The set questions did not include any that might have elicited reference to family unity. It appears that the Government decided to load the biggest increases on to this category of applicant because they did not object during the consultation and because they had no powerful representatives to speak up on their behalf and cause adverse publicity in the media. As the noble Baroness is aware, Mr J A, a foreign national married to a British woman, writes concerning the £415 increase in the settlement fee,
"this massive ... increase sends a message to potential immigrants that we are not respected; that our hard work and contributions to our adopted country are being taken for granted. Of course, I will pay the fee; I have to".
I sent the Minister another letter from a British citizen married to a foreign national, Dr R O, pointing out that immigrants are not the only beneficiaries of the immigration system, as the Government acknowledge in other contexts, such as the Treasury estimates cited in your Lordships' European Union Select Committee report Economic Migration to the EU, which show that the UK owes 10 per cent of its growth rate to migrants. Dr R O goes on to say that while some components of immigration may have some resemblance to a market economy, this is certainly not the case with spouses and relatives.

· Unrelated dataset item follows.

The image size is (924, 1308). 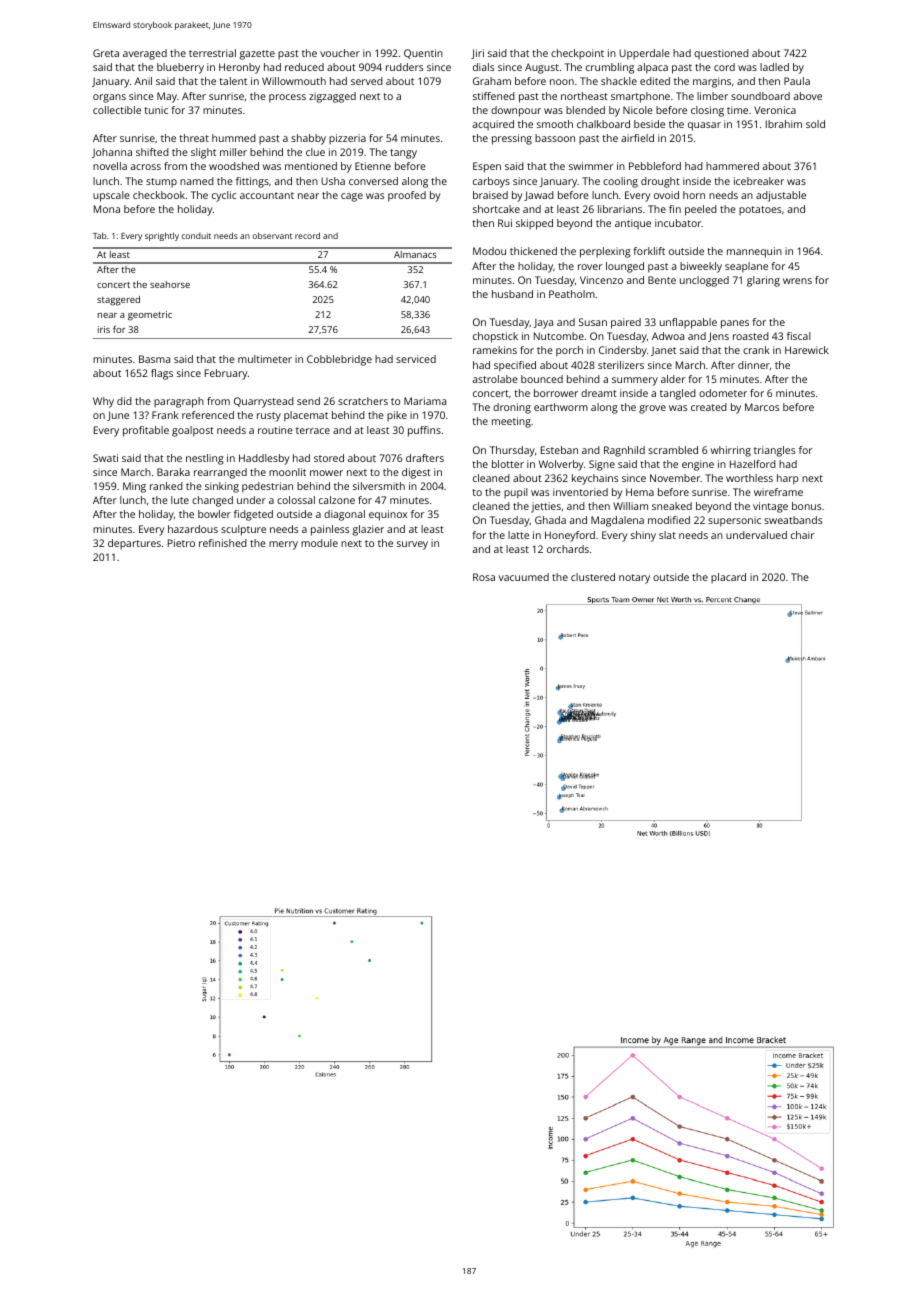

I shall not repeat all the questions that I put to the Minister on the previous occasion, as I am sure that most of them will be answered in her letter, but I hope that it answers the questions about the treatment of applicants denied their lawful appeal rights, and the 18.4 per cent of visa applicants who, according to the entry certificate monitor, are wrongly refused. It really would be outrageous if they were made to pay twice for the errors which persist even after four successive reports by the monitor and her predecessors. I see that a paragraph in the noble Baroness's letter mentions the right of people who are found to have been erroneously refused by the entry certificate monitor to a free application to replace the one that they have lost. That begs the question that the entry certificate monitor examines only a tiny fraction of the cases. Therefore, many more people who are incorrectly and unlawfully refused cannot take advantage of this concession.
The regulations come into effect immediately, leaving no room for the round table discussion which I suggested last time, at which there might have been scope for moderating the scale of the most extortionate increases, notably those applying to visas for settlement, indefinite leave to remain and citizenship. The total of these three amounts is more than doubled from £863 to £1,825. I wish that the Minister, who, I am sure, knowing her, dislikes what she is doing, could think again about the enormous penalty the Government are now imposing on marriage and partnership.